What is being asked: Restate word for word the lines in the listing below, starting at the line containing "Instruction: Open the" and ending at the line containing "Given: Open the ATLAS.NIU.EDU link text", both included; leave out the rest.

*** Opening Dataset entries ***

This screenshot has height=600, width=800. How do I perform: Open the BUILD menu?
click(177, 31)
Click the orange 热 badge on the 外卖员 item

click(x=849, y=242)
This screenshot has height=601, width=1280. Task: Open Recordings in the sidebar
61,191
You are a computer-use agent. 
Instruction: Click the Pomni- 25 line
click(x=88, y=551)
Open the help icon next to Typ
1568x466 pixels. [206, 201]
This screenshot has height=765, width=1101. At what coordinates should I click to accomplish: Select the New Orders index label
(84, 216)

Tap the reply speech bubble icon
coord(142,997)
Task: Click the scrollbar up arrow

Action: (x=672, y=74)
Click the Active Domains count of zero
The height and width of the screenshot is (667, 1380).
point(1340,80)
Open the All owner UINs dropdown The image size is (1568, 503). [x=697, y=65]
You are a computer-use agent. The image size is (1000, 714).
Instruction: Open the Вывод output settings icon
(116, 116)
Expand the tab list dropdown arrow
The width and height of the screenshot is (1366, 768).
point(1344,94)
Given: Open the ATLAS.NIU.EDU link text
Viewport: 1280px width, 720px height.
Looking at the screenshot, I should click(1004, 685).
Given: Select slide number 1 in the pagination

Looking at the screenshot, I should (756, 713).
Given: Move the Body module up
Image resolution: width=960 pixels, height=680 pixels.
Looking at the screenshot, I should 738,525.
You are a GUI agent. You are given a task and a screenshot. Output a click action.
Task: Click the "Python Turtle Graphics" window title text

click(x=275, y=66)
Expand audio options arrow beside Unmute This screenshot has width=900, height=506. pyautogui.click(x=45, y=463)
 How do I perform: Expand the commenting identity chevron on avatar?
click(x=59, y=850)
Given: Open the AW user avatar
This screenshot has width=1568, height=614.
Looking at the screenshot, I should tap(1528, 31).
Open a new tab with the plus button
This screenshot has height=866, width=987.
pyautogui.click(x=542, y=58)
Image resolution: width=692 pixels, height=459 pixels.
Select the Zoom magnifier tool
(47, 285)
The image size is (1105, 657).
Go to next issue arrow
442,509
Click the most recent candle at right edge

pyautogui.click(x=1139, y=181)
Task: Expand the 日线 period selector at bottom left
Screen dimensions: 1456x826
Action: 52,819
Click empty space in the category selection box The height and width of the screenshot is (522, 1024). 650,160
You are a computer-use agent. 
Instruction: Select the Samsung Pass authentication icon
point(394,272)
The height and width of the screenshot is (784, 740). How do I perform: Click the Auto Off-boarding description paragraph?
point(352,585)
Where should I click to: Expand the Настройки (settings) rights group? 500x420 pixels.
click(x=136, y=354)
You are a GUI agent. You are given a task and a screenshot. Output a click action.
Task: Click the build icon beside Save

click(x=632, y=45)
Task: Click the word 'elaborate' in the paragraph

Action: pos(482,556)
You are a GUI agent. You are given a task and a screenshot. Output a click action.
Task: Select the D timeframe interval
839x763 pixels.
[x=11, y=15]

*** Closing Dataset entries ***

Written solution:
Instruction: Open the Вывод output settings icon
(116, 116)
Expand the tab list dropdown arrow
The width and height of the screenshot is (1366, 768).
point(1344,94)
Given: Open the ATLAS.NIU.EDU link text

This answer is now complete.